▶ _Task goal_
Set down, please, exactly the lines below that run from the line with "Screen dimensions: 847x1014" to the line with "Task: Select the second", both lines included.

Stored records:
- Opening Delimiter -
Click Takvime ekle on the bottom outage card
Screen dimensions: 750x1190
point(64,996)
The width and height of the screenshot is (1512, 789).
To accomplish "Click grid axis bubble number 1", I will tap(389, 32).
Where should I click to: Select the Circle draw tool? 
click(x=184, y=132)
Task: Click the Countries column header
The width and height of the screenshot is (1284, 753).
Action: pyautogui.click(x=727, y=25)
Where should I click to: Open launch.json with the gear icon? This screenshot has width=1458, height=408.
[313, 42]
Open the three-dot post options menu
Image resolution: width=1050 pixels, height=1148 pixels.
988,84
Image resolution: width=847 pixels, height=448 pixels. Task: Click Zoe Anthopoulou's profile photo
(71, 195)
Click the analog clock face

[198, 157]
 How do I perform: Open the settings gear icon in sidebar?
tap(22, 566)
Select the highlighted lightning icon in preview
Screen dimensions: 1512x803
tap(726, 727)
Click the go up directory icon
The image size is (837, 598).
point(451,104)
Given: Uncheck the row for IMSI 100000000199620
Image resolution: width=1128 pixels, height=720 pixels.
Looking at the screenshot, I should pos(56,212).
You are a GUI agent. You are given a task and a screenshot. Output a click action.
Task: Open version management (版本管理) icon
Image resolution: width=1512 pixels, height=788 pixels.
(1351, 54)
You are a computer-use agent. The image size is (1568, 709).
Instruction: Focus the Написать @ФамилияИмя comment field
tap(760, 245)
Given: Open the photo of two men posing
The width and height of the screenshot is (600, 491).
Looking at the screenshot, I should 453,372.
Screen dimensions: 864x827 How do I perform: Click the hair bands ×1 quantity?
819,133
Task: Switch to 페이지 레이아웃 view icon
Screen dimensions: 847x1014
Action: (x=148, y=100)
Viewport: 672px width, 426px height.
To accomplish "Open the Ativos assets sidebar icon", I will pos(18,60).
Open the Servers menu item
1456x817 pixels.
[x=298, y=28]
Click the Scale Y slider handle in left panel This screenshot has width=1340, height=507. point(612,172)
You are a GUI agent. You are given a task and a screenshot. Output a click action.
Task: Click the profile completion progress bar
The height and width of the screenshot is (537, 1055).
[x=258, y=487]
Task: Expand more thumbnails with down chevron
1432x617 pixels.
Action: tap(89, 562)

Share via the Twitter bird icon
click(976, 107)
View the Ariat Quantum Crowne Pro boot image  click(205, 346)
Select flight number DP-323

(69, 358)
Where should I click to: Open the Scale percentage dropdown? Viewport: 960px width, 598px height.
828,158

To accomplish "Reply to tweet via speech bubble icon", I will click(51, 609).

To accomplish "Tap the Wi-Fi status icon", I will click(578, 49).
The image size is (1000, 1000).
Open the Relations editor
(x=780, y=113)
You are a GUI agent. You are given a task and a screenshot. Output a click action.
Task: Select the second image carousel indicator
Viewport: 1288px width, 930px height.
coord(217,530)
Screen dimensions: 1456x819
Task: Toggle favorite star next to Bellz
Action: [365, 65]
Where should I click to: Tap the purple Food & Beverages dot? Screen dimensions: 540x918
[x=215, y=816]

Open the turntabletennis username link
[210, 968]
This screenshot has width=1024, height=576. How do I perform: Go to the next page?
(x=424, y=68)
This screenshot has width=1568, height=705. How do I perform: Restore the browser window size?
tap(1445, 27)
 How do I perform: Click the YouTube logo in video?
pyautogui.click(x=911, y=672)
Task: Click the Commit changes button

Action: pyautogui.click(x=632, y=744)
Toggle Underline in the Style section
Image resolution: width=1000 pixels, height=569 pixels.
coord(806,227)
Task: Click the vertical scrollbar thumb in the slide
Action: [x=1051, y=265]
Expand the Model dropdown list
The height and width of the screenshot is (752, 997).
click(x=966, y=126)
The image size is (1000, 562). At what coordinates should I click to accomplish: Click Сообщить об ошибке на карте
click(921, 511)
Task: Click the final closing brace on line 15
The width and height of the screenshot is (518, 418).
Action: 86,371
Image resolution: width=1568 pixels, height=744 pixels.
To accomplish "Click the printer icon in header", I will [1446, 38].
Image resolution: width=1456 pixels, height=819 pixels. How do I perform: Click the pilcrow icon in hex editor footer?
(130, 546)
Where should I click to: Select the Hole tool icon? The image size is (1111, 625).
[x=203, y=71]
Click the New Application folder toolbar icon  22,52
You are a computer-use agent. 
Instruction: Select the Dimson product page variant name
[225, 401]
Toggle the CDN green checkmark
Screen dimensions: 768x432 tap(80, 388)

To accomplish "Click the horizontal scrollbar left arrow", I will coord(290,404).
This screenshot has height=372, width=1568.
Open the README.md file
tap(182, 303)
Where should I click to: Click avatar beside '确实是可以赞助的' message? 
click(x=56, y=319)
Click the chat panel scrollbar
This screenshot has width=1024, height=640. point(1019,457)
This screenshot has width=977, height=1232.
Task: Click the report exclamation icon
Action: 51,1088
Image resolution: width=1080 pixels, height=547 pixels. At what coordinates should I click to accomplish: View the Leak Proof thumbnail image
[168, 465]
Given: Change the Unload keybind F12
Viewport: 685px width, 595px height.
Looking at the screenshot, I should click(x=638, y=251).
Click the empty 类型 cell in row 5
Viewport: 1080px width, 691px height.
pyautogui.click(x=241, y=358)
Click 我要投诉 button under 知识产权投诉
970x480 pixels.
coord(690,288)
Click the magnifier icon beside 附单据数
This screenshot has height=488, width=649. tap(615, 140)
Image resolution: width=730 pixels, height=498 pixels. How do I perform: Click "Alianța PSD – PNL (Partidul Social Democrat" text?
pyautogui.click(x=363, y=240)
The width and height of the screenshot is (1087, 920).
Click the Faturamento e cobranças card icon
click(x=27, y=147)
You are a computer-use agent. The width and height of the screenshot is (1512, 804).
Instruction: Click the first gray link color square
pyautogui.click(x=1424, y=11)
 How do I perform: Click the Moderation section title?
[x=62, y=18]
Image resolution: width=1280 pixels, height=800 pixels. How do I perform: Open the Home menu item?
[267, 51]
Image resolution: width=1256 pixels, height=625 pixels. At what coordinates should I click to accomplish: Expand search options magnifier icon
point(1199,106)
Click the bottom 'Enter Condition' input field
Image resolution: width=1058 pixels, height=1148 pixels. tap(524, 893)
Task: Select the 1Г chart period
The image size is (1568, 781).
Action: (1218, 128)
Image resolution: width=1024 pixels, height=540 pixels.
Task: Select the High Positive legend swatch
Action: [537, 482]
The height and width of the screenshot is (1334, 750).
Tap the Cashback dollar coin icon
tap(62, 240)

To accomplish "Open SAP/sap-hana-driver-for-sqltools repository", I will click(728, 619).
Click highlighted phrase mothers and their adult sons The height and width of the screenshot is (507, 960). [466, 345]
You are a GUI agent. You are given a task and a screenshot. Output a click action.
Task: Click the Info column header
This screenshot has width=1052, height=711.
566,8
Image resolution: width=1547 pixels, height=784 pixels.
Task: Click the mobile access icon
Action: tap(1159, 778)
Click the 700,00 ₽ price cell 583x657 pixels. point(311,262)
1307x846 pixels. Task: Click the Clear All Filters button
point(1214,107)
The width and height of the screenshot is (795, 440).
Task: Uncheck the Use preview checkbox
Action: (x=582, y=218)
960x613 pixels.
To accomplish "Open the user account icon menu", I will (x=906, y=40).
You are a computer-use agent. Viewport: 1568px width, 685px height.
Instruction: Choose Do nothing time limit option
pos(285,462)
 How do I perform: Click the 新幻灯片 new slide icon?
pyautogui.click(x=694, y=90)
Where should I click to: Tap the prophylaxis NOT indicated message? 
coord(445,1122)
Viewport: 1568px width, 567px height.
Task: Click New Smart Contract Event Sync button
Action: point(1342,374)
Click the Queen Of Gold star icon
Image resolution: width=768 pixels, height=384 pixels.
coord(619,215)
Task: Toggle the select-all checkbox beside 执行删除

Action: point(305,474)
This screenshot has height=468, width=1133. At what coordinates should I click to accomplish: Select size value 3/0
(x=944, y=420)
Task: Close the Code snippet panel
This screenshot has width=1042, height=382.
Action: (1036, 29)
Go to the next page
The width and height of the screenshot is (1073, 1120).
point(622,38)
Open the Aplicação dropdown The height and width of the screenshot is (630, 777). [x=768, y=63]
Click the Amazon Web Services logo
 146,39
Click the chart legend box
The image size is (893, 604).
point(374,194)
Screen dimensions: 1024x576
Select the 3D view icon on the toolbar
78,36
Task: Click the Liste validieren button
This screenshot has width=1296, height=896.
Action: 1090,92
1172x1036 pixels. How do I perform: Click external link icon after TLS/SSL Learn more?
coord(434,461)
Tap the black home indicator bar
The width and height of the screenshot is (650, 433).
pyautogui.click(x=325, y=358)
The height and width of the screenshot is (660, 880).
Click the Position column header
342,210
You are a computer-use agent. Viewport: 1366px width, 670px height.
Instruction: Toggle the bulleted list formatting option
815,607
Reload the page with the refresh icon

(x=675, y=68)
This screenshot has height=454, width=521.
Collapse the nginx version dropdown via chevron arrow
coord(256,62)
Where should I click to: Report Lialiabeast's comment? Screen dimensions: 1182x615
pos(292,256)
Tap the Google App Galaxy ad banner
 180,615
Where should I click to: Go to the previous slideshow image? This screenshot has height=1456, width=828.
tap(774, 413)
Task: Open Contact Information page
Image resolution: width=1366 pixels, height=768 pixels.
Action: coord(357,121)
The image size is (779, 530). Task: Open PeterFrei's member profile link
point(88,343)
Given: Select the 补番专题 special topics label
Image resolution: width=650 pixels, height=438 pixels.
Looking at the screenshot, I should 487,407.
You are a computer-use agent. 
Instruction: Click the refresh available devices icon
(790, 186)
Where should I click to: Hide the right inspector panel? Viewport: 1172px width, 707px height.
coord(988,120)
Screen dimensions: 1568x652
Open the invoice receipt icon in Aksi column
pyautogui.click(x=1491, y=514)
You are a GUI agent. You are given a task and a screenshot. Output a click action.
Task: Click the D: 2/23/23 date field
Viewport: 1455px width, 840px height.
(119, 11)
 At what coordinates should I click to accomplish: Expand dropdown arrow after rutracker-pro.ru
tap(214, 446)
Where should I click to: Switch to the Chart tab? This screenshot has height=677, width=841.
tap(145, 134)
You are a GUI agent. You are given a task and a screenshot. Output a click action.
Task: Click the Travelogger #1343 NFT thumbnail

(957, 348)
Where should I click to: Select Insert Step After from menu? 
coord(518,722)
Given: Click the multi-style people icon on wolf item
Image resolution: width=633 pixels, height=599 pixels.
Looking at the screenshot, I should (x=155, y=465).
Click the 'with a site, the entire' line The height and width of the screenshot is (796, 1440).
- Closing Delimiter -
▶ _Solution to the exercise_
Screen dimensions: 847x1014
Action: (x=148, y=100)
Viewport: 672px width, 426px height.
To accomplish "Open the Ativos assets sidebar icon", I will pos(18,60).
Open the Servers menu item
1456x817 pixels.
[x=298, y=28]
Click the Scale Y slider handle in left panel This screenshot has width=1340, height=507. point(612,172)
You are a GUI agent. You are given a task and a screenshot. Output a click action.
Task: Click the profile completion progress bar
The height and width of the screenshot is (537, 1055).
[x=258, y=487]
Task: Expand more thumbnails with down chevron
1432x617 pixels.
Action: tap(89, 562)

Share via the Twitter bird icon
click(976, 107)
View the Ariat Quantum Crowne Pro boot image  click(205, 346)
Select flight number DP-323

(69, 358)
Where should I click to: Open the Scale percentage dropdown? Viewport: 960px width, 598px height.
828,158

To accomplish "Reply to tweet via speech bubble icon", I will click(51, 609).

To accomplish "Tap the Wi-Fi status icon", I will click(578, 49).
The image size is (1000, 1000).
Open the Relations editor
(x=780, y=113)
You are a GUI agent. You are given a task and a screenshot. Output a click action.
Task: Select the second image carousel indicator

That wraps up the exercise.